Clubs’ literacy program now year round project | NevadaAppeal.com

Clubs’ literacy program now year round project

Nevada Appeal staff report

Relying on a good push or two and coordination with school reading assignments, the Boys and Girls Clubs of Western Nevada’s literacy program works year round.

January Fierro, who runs the program, said the goal during the school year is to build on school assignments and yet stretch children in the program who show interest in heading to the next level.

“We do try to push even at their grade level,” she said. Some young readers can show eagerness to tackle the task.

“Lots of kids like to be challenged,” she said. But first on Monday-Thursday afternoons during the school year the focus is on making sure “they get their SSA reading done” before moving on. That stands for success in all school assignments. There are “high frequency words” on which the students have to practice in such reading, she said, so at least 20 minutes goes into the SSA drill. Then there are 15 more minutes for additional reading.

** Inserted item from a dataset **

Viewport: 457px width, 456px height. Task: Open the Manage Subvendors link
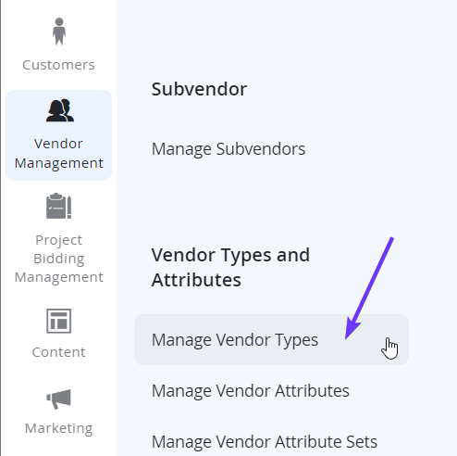click(229, 149)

“When they do the extra 15 minutes,” Fierro said, “it’s in a different book.” That normally is at grade level as well, though the challenge aspect is always feasible for eager readers.

Finally, Fierro’s program focuses in the final segment on kids from ages five to nine, featuring story time for them. “It’s just like they do in school,” said Fierro, noting she asks the children questions stemming from a story, guides them to enhance their comprehension and seeks predictions from the pupils about story outcomes to keep them involved. She said such story time zeroes in on positive tales.

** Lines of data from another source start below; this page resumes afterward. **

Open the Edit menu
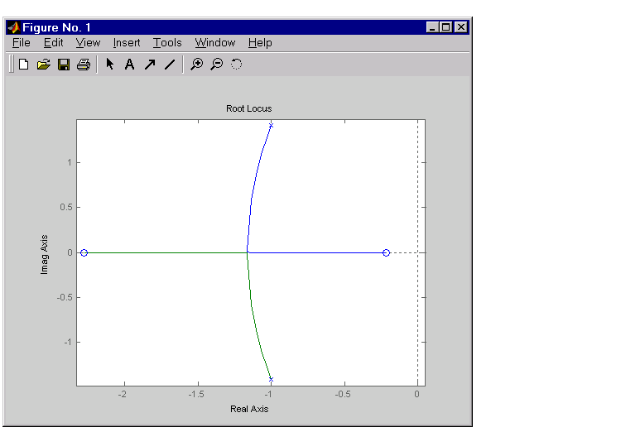This screenshot has height=432, width=621. (53, 43)
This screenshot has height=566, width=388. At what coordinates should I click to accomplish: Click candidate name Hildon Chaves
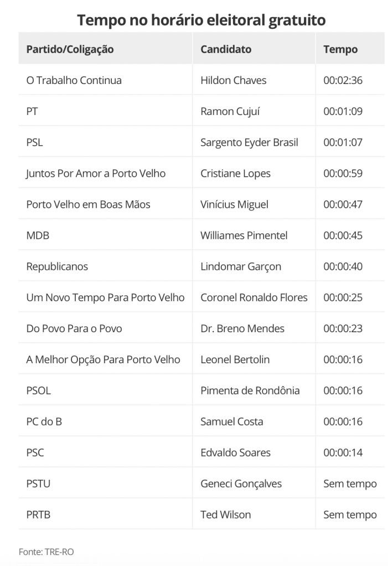pos(233,80)
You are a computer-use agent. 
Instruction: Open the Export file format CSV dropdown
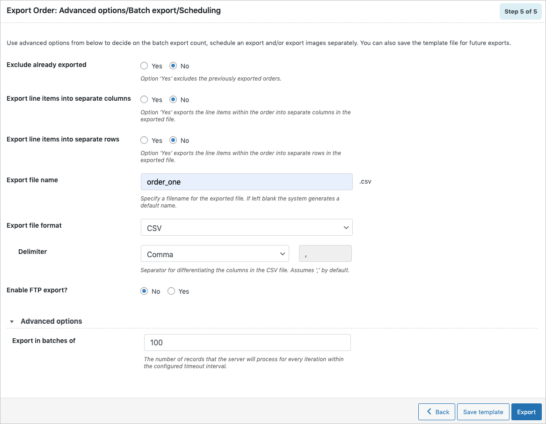coord(247,227)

“We have to be knowledgeable about where kids are,” said Fierro, who’s 35 and has headed the program for two years. She said it’s enjoyable work and has helped her decide to take coursework at the University of Nevada, Reno, with thoughts of becoming a school teacher. She said she’s in her junior year at the UNR College of Education.

The Carson City-based club at 1870 Russell Way currently has 65 or 70 students in the program ranging in ages from five to 18, so the key of knowing where such students are in reading capability spans from early elementary to late in high school.

In the summer, the club’s program partners with the Carson City Library in a bid to keep summer learning going, Fierro said. She said the summer time program extends to five days weekly, includes occasional prizes and keeps the reading drive going across the period when kids aren’t in school room classes.

“We want to make sure that in the summer time they don’t lose what they’re learning,” she said.